Negative Drying With Too Much Grain. This is apt to happen with plates that have developed slowly. Long, continuous soaking will soften the film, and cause it to raise from the plate, and when it dries it will dry with a grain to the film. Another cause is due to previous soaking in the carbonate and sulphite bath. This opens the pores to an excess. Plates treated thus should be washed in running water for no longer than fifteen minutes and dried quickly either by an electric fan or in a room where there is plenty of air circulating. A good plan is to dry them at an open window, as this will give a free circulation of air, but you must be careful that the sun does not shine on the negative while drying, as the heat of the sun is apt to dissolve the film.
Yellow Negatives. Long soaking in the water; soaking in the accelerator with insufficient sulphite; poor carbonate or poor sulphite and prolonged development are apt to cause this yellowness. When the pores of the film have been opened to an extreme the pyro is apt to stain. As a general thing in an under-timed plate this yellow tint, if only slight, will do no harm, but rather adds strength to the printing quality. You can remove this yellow by treating with clearing solution, given in the instruction on Negative Reducing, Chapter X (Varying Water Conditions. Their Effects Upon The Manipulation Of Sensitized Papers).
Plate Developing Only Partly And Then Stopping. When the plates are badly under-exposed they will generally act in this manner. By adding a little more carbonate of soda, being careful, however, not to go to an extreme, the plate will continue to develop.
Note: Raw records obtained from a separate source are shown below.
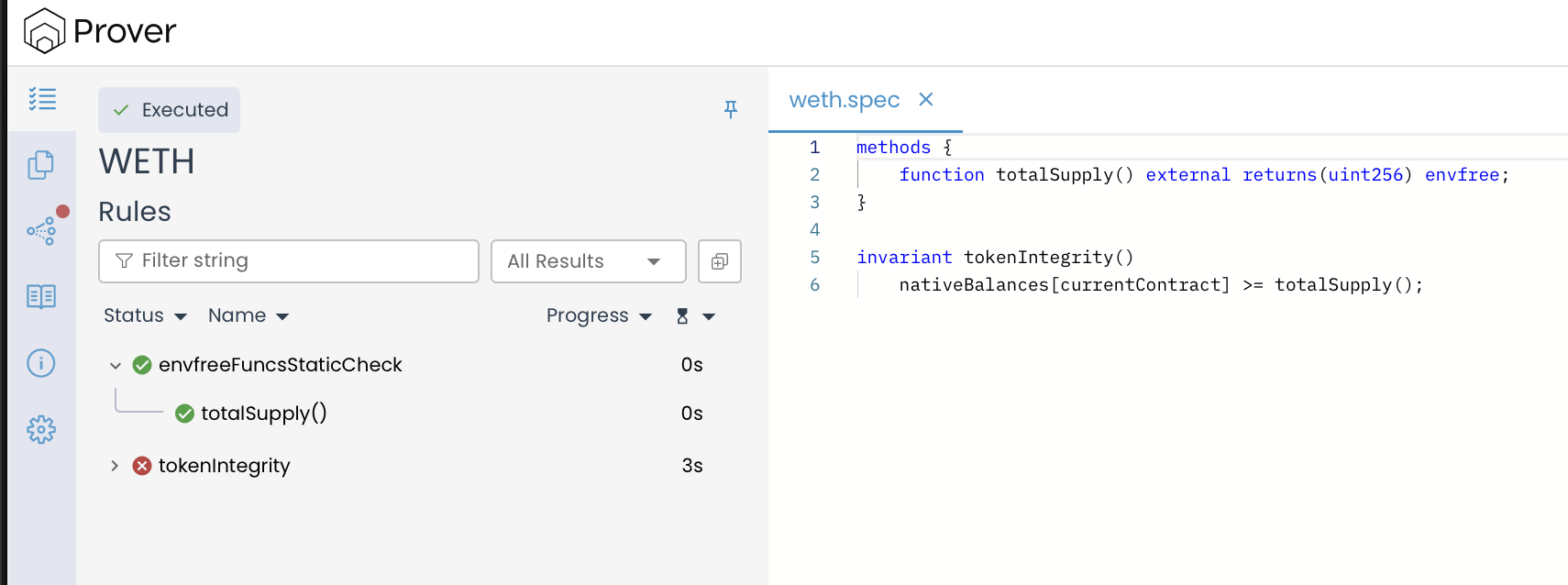
Task: Close the weth.spec tab
Action: pyautogui.click(x=926, y=99)
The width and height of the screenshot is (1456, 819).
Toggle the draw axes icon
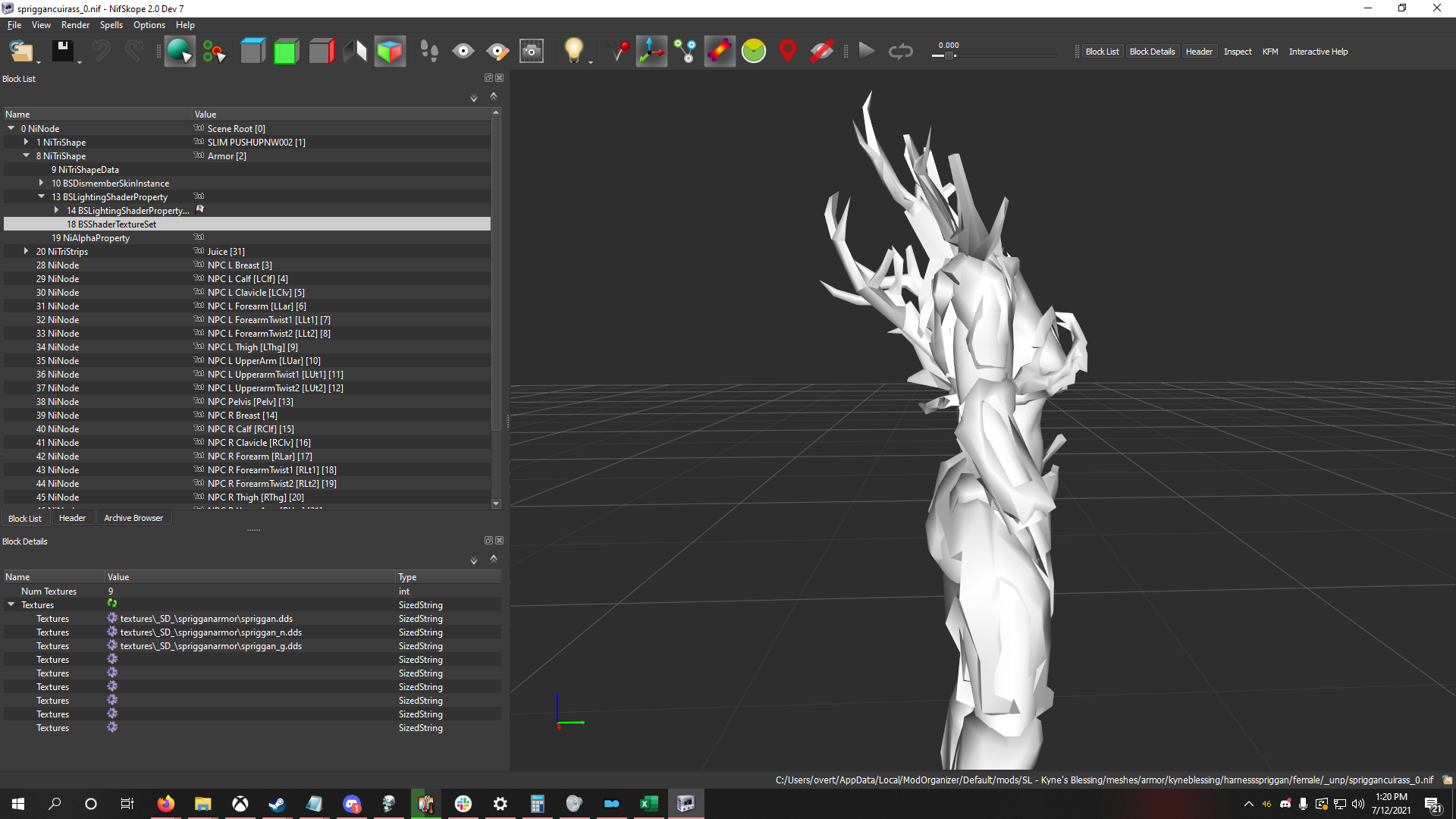point(651,52)
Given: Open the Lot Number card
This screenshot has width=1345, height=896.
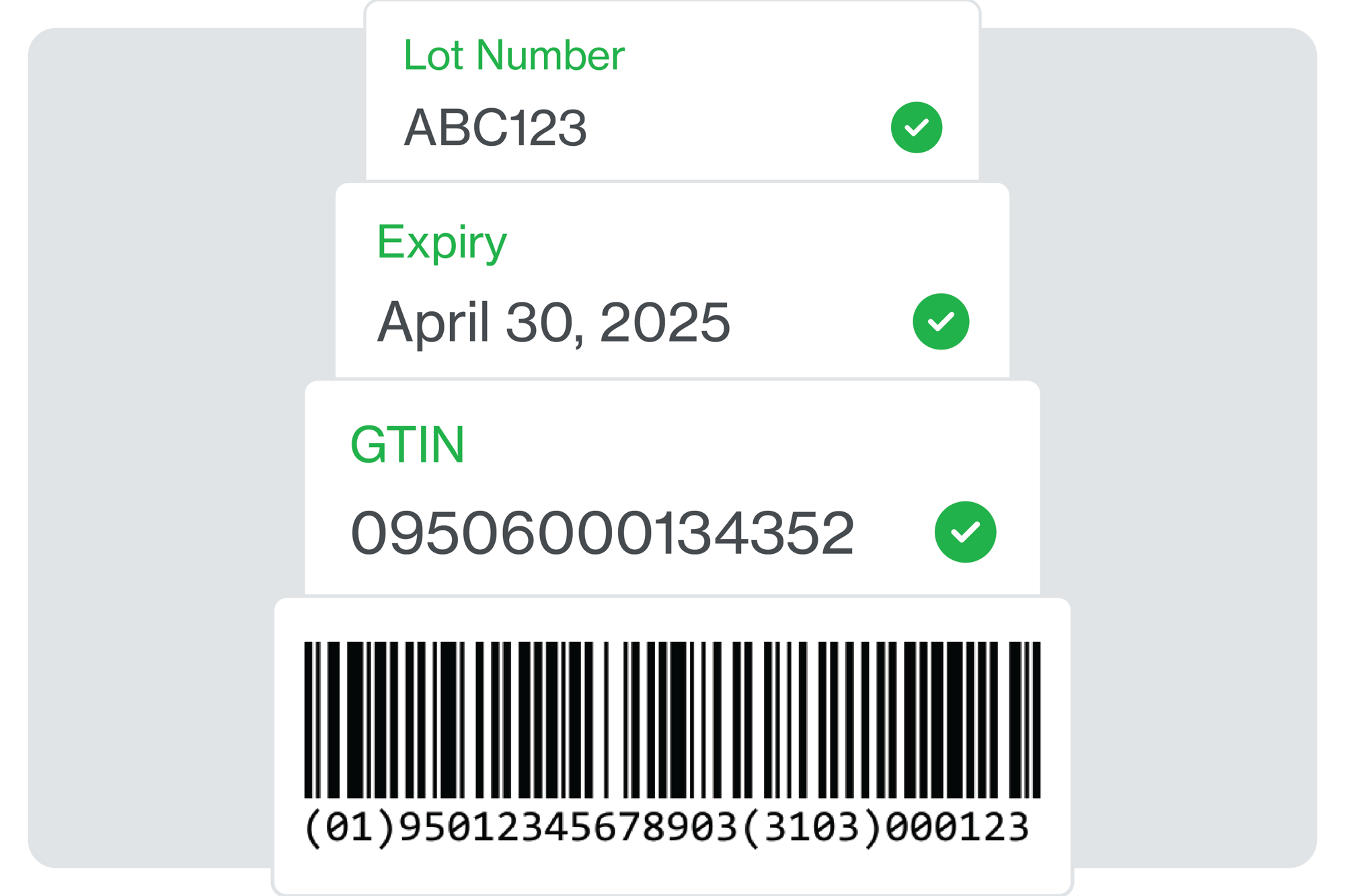Looking at the screenshot, I should pos(672,91).
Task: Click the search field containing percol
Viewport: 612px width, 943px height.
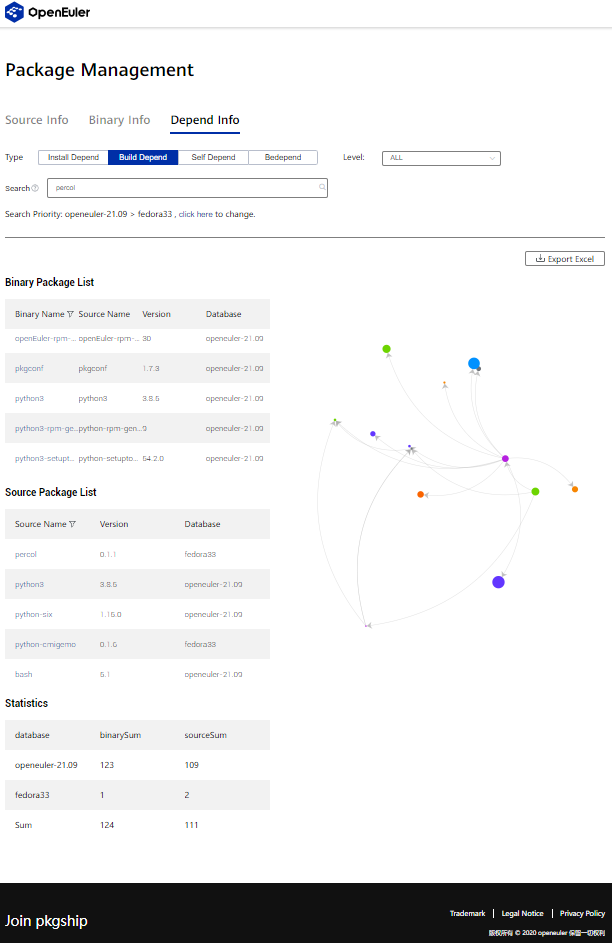Action: click(x=185, y=187)
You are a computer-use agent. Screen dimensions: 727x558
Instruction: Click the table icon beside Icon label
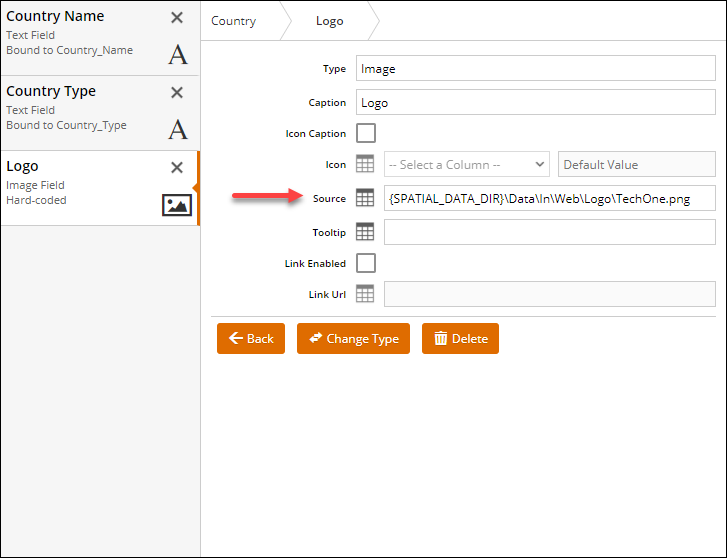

When you find that the shadows are beginning to fog it is advisable not to attempt to develop any further, simply rinse and fix the plate. Applying a fresh developer diluted with four times the amount of water and allowing the plate to remain in this bath for fifteen to twenty minutes will bring out all the details possible to obtain with the exposure given.
Shadows Lacking Detail. If the plate is very much underexposed the shadows will lack detail, no matter how you treat them in the developer. You can improve them to some extent, however, by either breathing on these shadows during development - holding the negative close to the mouth - or laying the fingers on the shadows. This warmth of the breath or fingers will assist the developer in acting. You must be careful, however, not to lay the ball of the finger on too heavily, or it will injure the film. You can improve them considerable by the treatment given in paragraph 122.
Plate Frilling. If the developer becomes too warm, which might be the case in a very warm, dark room, or from the continued placing of the warm fingers in the developer, the plate is apt to frill. The excessive use of strong alkali (carbonate of soda), is apt to make the plate soft and frill. Under-timed plates, or plates which develop slowly, should be handled as little as possible, for the long soaking of the filmcauses it to soften and is, therefore, very easily damaged. See that your hypo is fresh and cold. After the plate has been fixed, rinse for a few moments, and place in a weak alum solution - decant half an ounce saturated solution of alum in ten ounces of water. This will harden the plate and overcome any frilling. Be sure and use only the decanted solution, for alum crystals coming in contact with the film will produce a purple stain. After hardening, wash thoroughly before setting to dry.